Digging into the DHS cyber strategy
- By Derek B. Johnson
The Department of Homeland Security released its long-awaited cyber strategy May 15.
The document, which will guide DHS policy for the next five years, articulates the department's cybersecurity role as almost entirely defensive in nature. It lays out five "pillars" of managing cybersecurity risk: understanding the evolving nature of threats from state and non-state actors, protecting federal networks and critical infrastructure sectors, countering transnational criminal hacking groups, imposing consequences on nation states for malicious cyber activity and globally promoting best practices around cybersecurity.
The strategy also lists a series of guiding principles, from making cost-effective investments and prioritizing systemic risks to the cyber ecosystem to ensuring that any actions taken to protect the country minimize disruption to commerce and innovation and take into account national values like privacy and civil liberties.

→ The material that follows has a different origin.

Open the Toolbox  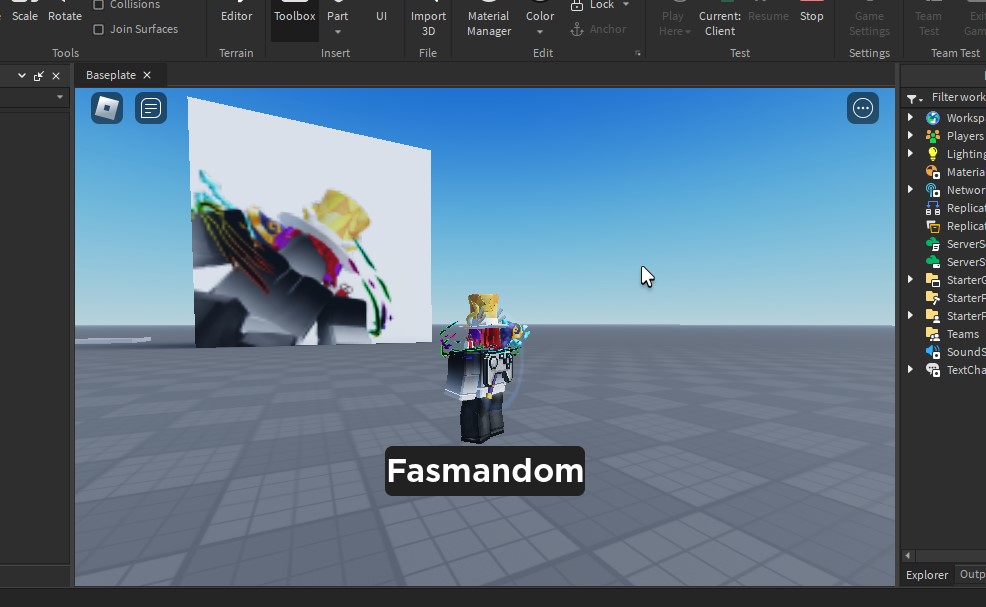point(293,16)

Cybersecurity will continue to be a shared responsibility between DHS, the Office of Management and Budget and individual agencies, with agencies handling key aspects of risk management while DHS provides "tailored capabilities, tools and services to protect legacy systems as well as cloud and shared infrastructure."
However, DHS notes that "it is necessary to further refine and clarify" the roles and responsibilities of each party, and it acknowledges the department could do more to support OMB's policy development and federal cybersecurity oversight role as well as develop clear accountability metrics for individual agencies.

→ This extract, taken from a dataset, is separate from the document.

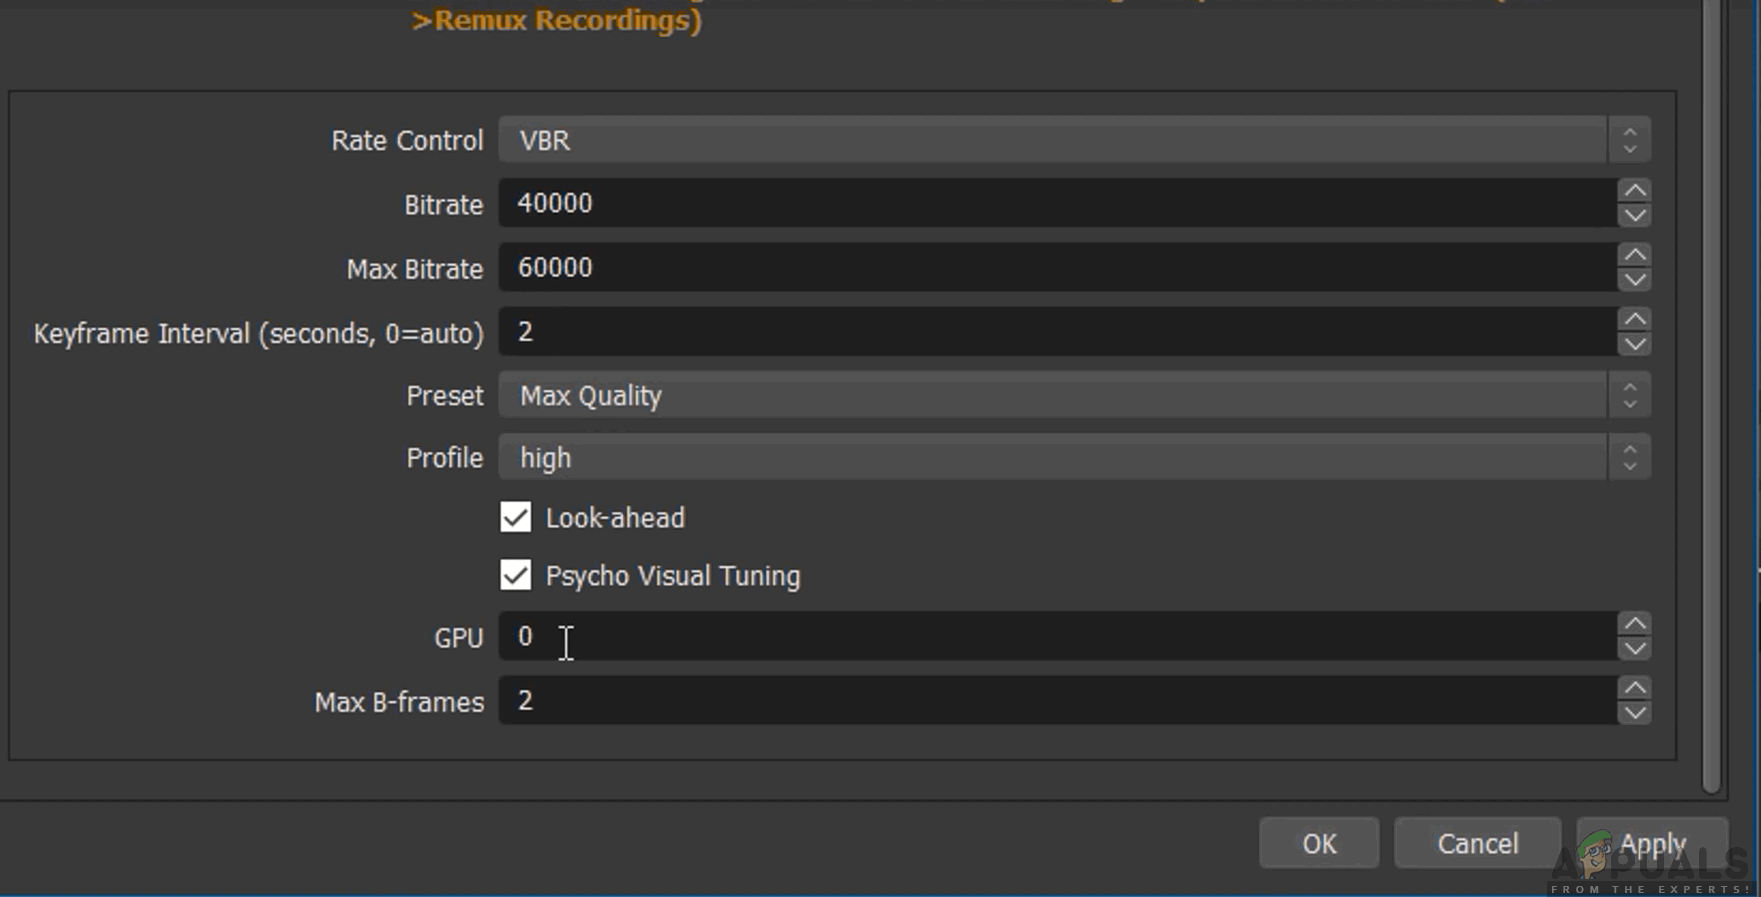Click into the Max B-frames field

The department also must improve the way it integrates information from existing capabilities. Two of the department's crown jewel programs, the Automated Indicator Sharing program and Continuous Diagnostics and Mitigation, are designed to leverage such information from the private sector and federal agencies respectively, but both programs have been plagued by delays and low participation rates.
The strategy also calls for DHS to build on and expand automated mechanisms "to receive, analyze, and share cyber threat indicators, defensive measures, and other cybersecurity information."
The federal government writ large is seeking to take advantage of its unique stockpiles of data. In a May 3 speech, Federal CIO Suzette Kent called for more agencies to embrace automation and analytics, saying "we have the best data in the world."
The document does not specifically mention or reference election security -- a topic which has become one of the most high-profile examples of the department's expanding cyber mission after it formally designated election systems as critical infrastructure in 2017.
In his confirmation hearing, Chris Krebs, acting undersecretary for DHS' cyber department, called election security his "top priority" if confirmed.
Two Democrats on the House Homeland Security committee, Reps. Bennie Thompson (D-Miss.) and Cedric Richmond (D-La.), called the strategy "an important and promising framework" but honed in on the omission of election security and criticized the department for punting on many key issues of cybersecurity policy.
"Unfortunately, the Strategy arrived 14 months late and primarily identifies policies and procedures the Department needs to further develop and more clearly articulate its doctrine."